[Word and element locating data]
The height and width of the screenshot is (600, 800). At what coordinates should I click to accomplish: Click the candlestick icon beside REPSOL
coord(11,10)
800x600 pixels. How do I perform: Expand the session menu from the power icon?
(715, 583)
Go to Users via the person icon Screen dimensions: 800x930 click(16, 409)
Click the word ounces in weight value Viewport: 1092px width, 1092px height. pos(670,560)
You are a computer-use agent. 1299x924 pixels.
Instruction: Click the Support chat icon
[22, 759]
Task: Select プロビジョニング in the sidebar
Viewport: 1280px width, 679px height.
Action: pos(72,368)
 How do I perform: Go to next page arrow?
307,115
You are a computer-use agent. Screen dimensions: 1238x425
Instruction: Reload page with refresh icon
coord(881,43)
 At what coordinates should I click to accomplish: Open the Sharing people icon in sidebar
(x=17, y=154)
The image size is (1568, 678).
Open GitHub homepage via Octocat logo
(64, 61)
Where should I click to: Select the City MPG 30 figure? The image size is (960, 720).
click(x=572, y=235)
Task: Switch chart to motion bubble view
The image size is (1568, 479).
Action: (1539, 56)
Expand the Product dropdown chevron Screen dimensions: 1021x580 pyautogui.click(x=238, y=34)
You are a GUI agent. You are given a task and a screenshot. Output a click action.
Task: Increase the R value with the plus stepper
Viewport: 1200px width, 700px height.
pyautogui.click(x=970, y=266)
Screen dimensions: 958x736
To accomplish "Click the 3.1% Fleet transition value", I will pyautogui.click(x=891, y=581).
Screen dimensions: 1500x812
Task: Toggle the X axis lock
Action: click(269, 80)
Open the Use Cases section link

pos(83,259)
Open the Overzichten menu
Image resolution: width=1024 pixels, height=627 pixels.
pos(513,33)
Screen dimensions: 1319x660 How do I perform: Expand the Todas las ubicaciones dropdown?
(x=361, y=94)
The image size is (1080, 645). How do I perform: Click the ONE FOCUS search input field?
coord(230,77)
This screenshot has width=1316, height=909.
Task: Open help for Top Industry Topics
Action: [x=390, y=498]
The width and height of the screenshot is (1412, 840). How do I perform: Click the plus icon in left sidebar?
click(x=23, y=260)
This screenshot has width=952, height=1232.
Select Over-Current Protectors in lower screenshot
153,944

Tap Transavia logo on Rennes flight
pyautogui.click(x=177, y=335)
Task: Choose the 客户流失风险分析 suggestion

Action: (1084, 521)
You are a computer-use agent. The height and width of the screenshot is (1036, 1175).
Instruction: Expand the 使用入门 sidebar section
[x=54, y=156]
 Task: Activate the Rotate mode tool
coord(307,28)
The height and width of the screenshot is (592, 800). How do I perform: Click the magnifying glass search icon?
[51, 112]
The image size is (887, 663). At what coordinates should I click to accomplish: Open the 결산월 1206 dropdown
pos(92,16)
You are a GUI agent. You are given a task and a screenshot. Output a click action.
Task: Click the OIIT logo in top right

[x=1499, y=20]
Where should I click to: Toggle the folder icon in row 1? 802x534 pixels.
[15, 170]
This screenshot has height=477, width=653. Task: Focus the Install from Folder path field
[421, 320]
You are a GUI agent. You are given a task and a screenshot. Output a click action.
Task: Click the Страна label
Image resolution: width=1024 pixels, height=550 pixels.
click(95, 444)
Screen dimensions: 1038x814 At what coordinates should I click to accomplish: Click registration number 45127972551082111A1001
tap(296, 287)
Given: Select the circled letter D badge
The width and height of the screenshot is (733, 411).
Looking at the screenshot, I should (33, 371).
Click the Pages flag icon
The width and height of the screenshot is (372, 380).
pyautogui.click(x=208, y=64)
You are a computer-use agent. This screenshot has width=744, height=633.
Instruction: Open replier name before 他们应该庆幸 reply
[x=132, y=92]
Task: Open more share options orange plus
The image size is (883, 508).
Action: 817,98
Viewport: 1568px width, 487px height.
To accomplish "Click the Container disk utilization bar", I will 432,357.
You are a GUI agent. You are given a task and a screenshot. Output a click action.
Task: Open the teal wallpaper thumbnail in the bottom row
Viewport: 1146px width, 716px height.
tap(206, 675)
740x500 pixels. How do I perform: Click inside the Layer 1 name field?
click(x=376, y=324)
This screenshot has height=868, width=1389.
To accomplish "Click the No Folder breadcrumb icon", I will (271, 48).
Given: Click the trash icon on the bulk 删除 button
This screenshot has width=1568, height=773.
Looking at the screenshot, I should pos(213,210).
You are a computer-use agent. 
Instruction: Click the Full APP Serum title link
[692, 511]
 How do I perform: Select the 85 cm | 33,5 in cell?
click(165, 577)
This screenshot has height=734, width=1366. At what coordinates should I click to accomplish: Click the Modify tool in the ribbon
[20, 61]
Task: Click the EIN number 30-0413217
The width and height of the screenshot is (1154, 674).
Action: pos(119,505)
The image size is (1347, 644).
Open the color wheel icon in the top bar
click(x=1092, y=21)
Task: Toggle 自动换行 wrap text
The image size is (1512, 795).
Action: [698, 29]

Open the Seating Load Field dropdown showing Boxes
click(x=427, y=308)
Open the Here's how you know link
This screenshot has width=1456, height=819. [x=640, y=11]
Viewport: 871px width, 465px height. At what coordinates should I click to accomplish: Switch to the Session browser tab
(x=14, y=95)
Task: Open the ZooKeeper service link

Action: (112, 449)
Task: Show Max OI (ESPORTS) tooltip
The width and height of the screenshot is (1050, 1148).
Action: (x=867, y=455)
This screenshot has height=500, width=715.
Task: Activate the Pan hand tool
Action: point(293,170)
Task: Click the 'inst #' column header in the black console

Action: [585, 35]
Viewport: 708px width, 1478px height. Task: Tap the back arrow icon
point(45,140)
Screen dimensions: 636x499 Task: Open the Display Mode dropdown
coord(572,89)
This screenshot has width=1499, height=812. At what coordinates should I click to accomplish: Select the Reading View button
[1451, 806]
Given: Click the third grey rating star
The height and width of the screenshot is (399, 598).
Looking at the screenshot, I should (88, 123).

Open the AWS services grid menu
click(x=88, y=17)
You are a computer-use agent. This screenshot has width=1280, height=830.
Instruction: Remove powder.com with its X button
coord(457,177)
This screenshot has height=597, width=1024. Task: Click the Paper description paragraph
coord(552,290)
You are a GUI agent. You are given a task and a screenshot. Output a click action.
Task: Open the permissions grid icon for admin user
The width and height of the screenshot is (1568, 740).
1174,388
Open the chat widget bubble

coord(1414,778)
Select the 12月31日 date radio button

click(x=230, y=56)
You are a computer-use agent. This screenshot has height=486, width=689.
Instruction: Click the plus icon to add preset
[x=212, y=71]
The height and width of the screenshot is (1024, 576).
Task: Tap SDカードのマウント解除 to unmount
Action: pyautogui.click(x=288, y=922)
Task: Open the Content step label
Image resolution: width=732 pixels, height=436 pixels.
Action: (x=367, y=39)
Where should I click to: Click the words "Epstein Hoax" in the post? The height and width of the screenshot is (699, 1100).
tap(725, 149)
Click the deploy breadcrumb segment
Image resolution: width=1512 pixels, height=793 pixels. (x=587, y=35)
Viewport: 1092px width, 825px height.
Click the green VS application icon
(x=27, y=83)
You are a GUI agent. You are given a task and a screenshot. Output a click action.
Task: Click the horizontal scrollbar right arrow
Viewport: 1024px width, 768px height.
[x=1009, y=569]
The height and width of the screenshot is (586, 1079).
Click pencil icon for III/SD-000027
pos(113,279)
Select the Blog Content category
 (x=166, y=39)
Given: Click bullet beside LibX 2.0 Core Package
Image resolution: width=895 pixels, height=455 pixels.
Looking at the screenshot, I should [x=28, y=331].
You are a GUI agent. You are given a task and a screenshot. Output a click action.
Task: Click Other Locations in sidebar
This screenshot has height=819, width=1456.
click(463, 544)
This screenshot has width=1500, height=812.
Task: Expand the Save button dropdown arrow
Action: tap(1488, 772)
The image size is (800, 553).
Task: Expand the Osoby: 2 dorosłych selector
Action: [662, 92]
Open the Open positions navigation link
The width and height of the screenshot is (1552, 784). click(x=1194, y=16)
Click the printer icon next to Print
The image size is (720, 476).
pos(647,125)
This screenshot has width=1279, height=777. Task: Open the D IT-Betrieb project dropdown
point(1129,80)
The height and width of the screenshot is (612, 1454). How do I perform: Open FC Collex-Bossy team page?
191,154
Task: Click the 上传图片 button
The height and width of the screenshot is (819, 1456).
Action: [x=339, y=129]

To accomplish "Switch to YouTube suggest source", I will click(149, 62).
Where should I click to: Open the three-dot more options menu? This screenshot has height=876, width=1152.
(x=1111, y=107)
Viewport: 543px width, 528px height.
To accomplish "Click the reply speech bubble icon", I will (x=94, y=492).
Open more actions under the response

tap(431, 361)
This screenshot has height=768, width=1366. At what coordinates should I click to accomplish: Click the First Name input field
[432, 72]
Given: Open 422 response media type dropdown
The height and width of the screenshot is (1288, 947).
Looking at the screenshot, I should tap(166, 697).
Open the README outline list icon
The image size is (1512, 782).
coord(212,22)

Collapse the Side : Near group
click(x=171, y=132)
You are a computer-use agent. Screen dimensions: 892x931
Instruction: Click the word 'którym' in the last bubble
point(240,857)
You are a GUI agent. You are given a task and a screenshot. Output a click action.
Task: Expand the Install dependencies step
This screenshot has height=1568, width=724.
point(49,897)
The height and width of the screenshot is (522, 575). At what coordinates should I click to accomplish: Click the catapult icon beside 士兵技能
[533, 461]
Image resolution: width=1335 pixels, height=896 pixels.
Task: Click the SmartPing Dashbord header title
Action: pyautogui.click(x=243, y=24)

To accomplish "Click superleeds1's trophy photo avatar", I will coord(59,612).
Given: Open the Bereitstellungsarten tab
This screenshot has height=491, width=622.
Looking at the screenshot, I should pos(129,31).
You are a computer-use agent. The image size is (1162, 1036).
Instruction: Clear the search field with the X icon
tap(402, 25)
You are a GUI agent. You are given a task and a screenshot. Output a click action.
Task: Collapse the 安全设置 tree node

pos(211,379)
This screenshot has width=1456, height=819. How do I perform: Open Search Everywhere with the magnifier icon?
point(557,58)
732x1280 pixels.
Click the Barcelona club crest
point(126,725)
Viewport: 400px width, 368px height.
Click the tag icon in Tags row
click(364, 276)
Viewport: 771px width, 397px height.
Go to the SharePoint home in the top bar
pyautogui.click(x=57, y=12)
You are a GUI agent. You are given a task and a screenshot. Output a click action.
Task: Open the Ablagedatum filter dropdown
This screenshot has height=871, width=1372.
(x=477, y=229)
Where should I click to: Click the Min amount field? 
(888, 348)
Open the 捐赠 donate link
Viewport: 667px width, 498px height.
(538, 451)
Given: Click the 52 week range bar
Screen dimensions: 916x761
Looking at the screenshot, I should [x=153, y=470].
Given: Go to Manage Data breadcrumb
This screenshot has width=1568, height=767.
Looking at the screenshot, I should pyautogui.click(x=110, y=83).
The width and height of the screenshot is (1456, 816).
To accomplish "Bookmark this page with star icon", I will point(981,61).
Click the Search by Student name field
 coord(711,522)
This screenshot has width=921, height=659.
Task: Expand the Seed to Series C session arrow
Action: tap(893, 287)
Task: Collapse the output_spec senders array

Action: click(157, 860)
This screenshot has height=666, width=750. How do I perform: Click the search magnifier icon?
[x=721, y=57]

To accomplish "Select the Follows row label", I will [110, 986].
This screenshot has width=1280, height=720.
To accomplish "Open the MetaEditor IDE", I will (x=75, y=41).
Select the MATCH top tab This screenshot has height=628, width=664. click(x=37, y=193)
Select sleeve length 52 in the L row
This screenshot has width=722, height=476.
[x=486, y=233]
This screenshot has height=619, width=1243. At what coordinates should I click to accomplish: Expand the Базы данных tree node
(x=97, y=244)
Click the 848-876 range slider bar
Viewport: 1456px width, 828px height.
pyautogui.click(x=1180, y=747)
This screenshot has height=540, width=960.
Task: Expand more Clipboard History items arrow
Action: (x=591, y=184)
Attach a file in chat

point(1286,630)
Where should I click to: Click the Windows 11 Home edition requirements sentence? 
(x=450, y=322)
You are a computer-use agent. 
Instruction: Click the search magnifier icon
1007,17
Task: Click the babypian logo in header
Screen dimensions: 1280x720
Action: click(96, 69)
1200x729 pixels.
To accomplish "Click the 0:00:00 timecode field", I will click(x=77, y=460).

### WHAT NEEDS TO BE DONE
Please repeat these entries exactly, beginning at the line that contains "This screenshot has width=1279, height=777." and stopping after the line that contains "Action: [x=339, y=129]".

### COMPLETE ANSWER
This screenshot has width=1279, height=777. Task: Open the D IT-Betrieb project dropdown
point(1129,80)
The height and width of the screenshot is (612, 1454). How do I perform: Open FC Collex-Bossy team page?
191,154
Task: Click the 上传图片 button
The height and width of the screenshot is (819, 1456).
Action: [x=339, y=129]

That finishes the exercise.